In the Demand Letter, Mr. Plants demanded that the Special Meeting be held prior to the Company’s 2023 annual meeting of stockholders for the purpose of removing from office as directors of the Company, without cause, Gregory A. Barrett, Sheila A. Hopkins, Timothy J. O’Shea, Juliane T. Park, Janet D. Widmann and any other person or persons, other than Mr. Plants, David H. Mowry and Joseph E. Whitters, elected or appointed to the Board prior to or at the Special Meeting. Mr. Plants also requested that, as part of the business to be transacted at the Special Meeting, the stockholders of the Company be given the opportunity to vote upon a proposal to repeal each provision of, or amendment to, the Company’s Bylaws which were adopted by the Board after April 13, 2017 without stockholder approval.
On April 6, 2023, the Board established a special committee of the Board (the “Special Committee”) to review the Special Meeting Demand and related matters. Consistent with its fiduciary duties, the Special Committee will carefully review the Special Meeting Demand.

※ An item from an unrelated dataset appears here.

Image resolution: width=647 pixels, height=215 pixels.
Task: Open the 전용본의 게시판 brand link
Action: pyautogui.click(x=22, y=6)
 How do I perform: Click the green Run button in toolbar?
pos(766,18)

The Special Committee is committed to acting in the best interests of the Company and its stockholders and will make a formal recommendation regarding the Special Meeting Demand in due course.

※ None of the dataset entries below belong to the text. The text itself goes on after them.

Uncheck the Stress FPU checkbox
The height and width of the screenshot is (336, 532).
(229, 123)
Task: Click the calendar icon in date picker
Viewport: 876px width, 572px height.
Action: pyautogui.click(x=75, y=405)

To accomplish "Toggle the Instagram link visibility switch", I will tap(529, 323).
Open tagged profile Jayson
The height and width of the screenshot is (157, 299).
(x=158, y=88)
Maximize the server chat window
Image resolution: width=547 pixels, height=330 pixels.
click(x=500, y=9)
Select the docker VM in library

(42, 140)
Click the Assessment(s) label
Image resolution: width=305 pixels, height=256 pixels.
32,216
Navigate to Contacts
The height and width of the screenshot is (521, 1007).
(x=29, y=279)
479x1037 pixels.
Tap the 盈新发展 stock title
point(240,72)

Additional Information and Where to Find It
If the Company determines to hold a special meeting of stockholders, the Company will file a proxy statement on Schedule 14A, an accompanying white proxy card and other relevant documents with the Securities and Exchange Commission (the “SEC”) in connection with the solicitation of proxies from the Company’s stockholders for such meeting. STOCKHOLDERS OF THE COMPANY ARE STRONGLY ENCOURAGED TO READ THE COMPANY’S DEFINITIVE PROXY STATEMENT (INCLUDING ANY AMENDMENTS OR SUPPLEMENTS THERETO), IF ANY, AND ALL OTHER DOCUMENTS FILED WITH THE SEC CAREFULLY AND IN THEIR ENTIRETY, IF AND WHEN, THEY BECOME AVAILABLE BECAUSE THEY WILL CONTAIN IMPORTANT INFORMATION. Investors and stockholders may obtain a copy of any definitive proxy statement of the Company, an accompanying white proxy card, any amendments or supplements thereto and other documents filed by the Company with the SEC if and when they become available at no charge at the SEC’s website at www.sec.gov. Copies will also be available at no charge in the “SEC Filings” subsection of the Company’s Investor Relations website at http://ir.cutera.com or by contacting the Company’s Investor Relations Department at IR@cutera.com, as soon as reasonably practicable after such materials are electronically filed with, or furnished to, the SEC.
Participants in the Solicitation
If the Company determines to hold a special meeting of stockholders, the Company, its directors and certain of its executive officers may be deemed participants in the solicitation of proxies from the Company’s stockholders in connection with matters to be considered at such special meeting of stockholders. Information regarding the direct and indirect interests, by security holdings or otherwise, of the Company’s directors and executive officers is included in the Company’s Proxy Statement on Schedule 14A for its 2022 annual meeting of stockholders, filed with the SEC on May 2, 2022, the Company’s Annual Report on Form 10-K for the year ended December 31, 2021, filed with the SEC on March 1, 2022 and in the Company’s Current Reports on Form 8-K filed with the SEC from time to time. Changes to the direct or indirect interests of the Company’s directors and executive officers are set forth in SEC filings on Initial Statements of Beneficial Ownership on Form 3 or Statements of Change in Ownership on Form 4. These documents are available free of charge as described above. Updated information regarding the identities of potential participants and their direct or indirect interests, by security holdings or otherwise, in the Company will be set forth in the definitive proxy statement for the Company’s special meeting of stockholders and other relevant documents to be filed with the SEC, if and when they become available.